There seems to be a new ETF out every day, and there are a lot of international ETFs that deserve your attention as a trader as well.  Our guest today is ETF expert Deron Wagner to talk about that.

So, Deron, why international ETFs? What are the benefits? 

One of the benefits of international ETFs is the fact that there’s a lot of diversity in the ETFs. In other words, they have a low correlation to the US stock market indexes, so sometimes, although the US stock market may be going down, there are international ETFs that will trade completely opposite, or in a divergent manner.  There’s low correlation.

Are we talking about ETFs that focus on a specific country or even specific sectors within various countries and areas?

Both. There are ETFs that track specific regions, such as Europe. Then there are country-specific ETFs as well. In fact, there’s a large variety of ETFs. A couple years ago, there were only ones to cover the main markets, but now there’s many that cover the emerging markets, which are actually doing very well right now.
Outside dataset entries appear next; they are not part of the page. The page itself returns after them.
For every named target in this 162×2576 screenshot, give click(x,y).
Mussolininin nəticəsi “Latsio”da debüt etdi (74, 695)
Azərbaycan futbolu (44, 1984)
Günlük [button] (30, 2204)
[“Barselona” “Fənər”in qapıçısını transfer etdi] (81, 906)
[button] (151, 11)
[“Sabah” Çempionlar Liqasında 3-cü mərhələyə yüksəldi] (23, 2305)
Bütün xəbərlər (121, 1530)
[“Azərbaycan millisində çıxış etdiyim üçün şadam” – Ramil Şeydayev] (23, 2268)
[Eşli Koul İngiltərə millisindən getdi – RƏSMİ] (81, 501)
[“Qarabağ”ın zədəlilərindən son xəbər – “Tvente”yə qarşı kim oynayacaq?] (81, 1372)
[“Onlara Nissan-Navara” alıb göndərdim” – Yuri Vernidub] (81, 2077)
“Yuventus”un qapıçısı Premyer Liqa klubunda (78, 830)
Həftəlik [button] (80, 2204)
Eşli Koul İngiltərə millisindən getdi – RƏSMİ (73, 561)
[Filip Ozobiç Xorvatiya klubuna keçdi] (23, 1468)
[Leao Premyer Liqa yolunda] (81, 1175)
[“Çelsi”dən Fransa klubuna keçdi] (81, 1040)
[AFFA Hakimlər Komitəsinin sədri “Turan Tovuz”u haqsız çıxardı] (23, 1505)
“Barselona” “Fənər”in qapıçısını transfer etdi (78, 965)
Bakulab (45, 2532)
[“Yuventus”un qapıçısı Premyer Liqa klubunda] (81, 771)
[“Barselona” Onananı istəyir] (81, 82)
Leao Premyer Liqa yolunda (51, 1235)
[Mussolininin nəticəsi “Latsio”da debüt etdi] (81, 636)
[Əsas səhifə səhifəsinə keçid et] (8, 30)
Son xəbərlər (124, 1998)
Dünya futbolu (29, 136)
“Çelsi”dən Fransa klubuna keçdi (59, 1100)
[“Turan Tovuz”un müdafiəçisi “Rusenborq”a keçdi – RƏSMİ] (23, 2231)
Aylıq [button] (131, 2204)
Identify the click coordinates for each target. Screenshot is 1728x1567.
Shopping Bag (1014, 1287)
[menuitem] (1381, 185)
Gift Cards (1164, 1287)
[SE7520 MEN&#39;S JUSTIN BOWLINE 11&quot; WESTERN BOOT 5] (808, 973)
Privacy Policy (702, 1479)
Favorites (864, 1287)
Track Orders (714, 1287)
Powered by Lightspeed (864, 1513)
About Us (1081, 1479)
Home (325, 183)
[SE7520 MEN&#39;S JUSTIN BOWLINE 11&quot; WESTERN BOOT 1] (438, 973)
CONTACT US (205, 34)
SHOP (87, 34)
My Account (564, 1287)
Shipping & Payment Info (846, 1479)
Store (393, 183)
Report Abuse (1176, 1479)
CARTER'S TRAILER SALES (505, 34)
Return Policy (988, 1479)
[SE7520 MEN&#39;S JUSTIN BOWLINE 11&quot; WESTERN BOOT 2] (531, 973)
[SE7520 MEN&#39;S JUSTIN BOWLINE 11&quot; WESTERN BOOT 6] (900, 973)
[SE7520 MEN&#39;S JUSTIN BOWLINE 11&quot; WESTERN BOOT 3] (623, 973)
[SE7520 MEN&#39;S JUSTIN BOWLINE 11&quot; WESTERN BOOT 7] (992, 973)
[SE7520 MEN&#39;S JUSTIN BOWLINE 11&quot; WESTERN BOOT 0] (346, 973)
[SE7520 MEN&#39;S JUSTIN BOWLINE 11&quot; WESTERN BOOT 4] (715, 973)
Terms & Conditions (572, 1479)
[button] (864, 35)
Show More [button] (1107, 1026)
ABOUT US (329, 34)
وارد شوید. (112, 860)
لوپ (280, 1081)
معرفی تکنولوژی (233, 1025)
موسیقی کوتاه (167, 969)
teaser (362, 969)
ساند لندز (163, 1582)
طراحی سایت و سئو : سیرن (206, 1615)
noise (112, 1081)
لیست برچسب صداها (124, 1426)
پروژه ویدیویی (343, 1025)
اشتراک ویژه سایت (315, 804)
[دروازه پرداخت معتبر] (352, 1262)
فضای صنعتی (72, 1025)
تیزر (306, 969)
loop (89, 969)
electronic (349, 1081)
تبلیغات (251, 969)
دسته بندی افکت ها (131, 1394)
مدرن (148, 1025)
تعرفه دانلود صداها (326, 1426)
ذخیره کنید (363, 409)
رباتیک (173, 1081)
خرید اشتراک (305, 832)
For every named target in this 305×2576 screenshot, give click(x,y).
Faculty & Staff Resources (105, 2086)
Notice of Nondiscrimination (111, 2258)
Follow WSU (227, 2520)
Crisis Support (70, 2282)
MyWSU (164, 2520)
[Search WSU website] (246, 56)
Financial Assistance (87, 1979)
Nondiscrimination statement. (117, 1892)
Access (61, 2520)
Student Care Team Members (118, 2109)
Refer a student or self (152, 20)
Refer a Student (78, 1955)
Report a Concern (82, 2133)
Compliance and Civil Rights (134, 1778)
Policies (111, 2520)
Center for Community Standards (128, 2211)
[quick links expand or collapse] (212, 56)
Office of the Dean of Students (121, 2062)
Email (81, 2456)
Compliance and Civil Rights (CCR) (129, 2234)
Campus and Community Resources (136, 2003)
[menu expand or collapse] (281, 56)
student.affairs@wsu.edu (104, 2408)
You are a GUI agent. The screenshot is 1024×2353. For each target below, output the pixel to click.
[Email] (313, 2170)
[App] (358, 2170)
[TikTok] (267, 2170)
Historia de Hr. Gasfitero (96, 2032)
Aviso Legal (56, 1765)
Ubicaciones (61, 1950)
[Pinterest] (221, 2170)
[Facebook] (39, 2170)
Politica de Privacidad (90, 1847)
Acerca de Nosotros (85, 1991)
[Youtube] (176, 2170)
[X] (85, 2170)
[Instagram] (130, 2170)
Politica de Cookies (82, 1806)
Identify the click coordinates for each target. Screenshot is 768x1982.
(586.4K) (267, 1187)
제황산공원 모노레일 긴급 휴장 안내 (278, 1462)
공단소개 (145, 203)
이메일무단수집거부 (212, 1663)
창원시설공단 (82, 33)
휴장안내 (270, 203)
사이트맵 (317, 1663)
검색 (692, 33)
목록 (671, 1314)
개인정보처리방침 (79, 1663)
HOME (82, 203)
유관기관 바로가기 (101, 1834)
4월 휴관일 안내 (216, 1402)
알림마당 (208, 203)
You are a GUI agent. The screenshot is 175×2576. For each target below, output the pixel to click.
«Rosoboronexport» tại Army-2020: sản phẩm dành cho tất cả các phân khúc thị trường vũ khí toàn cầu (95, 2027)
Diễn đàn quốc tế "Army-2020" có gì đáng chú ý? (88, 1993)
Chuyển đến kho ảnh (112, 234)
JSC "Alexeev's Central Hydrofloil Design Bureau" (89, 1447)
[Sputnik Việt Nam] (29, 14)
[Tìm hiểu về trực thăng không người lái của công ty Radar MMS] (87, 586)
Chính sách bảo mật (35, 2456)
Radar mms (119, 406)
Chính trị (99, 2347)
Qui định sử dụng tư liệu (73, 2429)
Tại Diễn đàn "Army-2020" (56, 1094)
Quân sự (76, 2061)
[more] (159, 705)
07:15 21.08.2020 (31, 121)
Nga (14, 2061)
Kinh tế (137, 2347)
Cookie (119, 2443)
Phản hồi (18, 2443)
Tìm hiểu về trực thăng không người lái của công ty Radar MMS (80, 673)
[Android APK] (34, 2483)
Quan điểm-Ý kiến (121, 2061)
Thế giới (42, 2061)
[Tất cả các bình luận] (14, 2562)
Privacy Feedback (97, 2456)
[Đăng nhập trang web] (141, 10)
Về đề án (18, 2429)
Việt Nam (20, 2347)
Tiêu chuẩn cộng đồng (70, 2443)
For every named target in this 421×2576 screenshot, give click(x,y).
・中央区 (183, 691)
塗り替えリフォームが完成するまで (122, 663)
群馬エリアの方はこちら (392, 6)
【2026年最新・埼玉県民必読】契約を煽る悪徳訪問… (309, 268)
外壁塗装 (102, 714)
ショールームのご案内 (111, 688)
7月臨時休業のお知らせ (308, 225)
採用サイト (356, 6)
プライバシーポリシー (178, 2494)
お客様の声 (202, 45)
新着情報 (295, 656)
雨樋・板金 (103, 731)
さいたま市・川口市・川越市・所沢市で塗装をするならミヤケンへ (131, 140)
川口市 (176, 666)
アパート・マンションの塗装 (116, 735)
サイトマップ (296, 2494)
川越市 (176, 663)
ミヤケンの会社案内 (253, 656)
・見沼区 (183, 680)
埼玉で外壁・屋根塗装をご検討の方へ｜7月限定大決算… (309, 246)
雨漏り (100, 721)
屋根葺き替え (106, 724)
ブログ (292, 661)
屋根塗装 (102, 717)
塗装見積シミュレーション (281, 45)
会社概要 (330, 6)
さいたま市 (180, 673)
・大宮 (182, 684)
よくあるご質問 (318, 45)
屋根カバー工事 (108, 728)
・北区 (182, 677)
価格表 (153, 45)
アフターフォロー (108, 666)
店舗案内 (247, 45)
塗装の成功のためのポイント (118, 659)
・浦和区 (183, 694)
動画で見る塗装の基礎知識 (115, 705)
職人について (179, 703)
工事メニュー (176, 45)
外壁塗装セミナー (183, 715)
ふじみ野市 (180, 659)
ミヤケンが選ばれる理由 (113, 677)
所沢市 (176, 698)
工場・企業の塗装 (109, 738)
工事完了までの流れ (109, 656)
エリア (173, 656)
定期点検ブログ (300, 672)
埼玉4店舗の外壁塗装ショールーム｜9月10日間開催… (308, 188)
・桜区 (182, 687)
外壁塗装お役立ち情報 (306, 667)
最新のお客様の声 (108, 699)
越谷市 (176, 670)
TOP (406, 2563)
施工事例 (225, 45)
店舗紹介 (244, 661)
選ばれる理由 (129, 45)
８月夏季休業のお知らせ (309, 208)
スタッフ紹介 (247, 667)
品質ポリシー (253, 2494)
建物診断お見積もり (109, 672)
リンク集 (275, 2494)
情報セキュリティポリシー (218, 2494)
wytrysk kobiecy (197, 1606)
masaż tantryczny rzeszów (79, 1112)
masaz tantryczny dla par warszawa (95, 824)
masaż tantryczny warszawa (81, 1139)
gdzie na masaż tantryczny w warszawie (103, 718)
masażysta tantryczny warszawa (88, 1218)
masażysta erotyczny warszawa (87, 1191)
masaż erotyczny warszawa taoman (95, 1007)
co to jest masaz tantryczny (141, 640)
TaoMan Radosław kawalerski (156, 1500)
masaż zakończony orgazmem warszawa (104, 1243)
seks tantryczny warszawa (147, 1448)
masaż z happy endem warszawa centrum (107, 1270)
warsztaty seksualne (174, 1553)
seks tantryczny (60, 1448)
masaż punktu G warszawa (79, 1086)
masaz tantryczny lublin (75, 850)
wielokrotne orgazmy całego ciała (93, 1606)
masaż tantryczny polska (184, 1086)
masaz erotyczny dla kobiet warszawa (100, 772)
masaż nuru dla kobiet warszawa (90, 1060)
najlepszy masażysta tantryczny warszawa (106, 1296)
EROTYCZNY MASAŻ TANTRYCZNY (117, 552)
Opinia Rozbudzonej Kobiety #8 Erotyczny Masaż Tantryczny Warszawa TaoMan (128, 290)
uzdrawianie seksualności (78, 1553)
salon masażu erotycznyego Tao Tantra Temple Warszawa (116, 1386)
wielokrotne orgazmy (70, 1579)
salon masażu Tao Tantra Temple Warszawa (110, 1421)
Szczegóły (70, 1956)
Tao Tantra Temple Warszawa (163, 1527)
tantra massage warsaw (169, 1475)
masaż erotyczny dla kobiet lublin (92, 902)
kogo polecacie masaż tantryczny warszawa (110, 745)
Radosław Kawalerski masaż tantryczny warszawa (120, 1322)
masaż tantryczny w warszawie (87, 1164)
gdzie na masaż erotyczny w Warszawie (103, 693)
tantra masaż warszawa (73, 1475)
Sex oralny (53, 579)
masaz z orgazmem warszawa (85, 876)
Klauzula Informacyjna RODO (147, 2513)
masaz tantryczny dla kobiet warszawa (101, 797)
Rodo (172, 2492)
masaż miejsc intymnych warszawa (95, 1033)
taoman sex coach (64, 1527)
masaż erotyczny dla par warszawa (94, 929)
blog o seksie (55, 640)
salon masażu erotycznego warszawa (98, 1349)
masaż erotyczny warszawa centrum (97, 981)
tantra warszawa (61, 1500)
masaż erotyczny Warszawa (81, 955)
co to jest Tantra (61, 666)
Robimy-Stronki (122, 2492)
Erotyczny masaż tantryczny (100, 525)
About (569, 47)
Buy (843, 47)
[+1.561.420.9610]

Alright, so what are some of the risks I need to be aware of with these international ETFs? 

Well, with the international ETFs, one of the things to be aware of is that in the morning, they do tend to have a larger gap on the open, meaning that they open significantly far away from where they closed the previous day. 

That’s because they’re trading generally in a different time zone, and then when the US market opens, they get adjusted, so they do have big gaps, is one risk. 

Another risk to consider is that some of them are very light volume. So, with ETFs, the volume doesn’t matter a lot because they are synthetic instruments, but sometimes the spread will be a little bit wide if the volume is too light. So, we tend to look for ETFs that do at least 100,000 shares a day in average volume. 

How aware do I need to be of the news in the specific country or area? Is it something that I really need to be familiar with that country’s business?

I think it depends on your strategy. For me, no. For me, I basically just look at the charts, and I find that I use technical analysis the same as I use for all my other ETFs and stocks. 

The beauty of the international ETFs is that stock markets around the world, they basically perform the same way.  Because markets are driven by fear and greed, and human emotions of fear and greed are the same around the world, you’ll find that regardless of which region or which country you’re trading in, the technical analysis concepts that I use work the same.

What are your favorites? Can you give us an idea of a garden variety tool?

Sure. I like to use relative strength—not the relative strength indicator, not RSI—but by relative strength I overlay the specific ETF of a country with the S&P 500, and I compare the percentage changes of them and look for divergence, bullish divergence. 

Generally, the ETFs that are performing well or holding up as the S&P, for example, goes down, those are going to be the strongest ETFs to lead.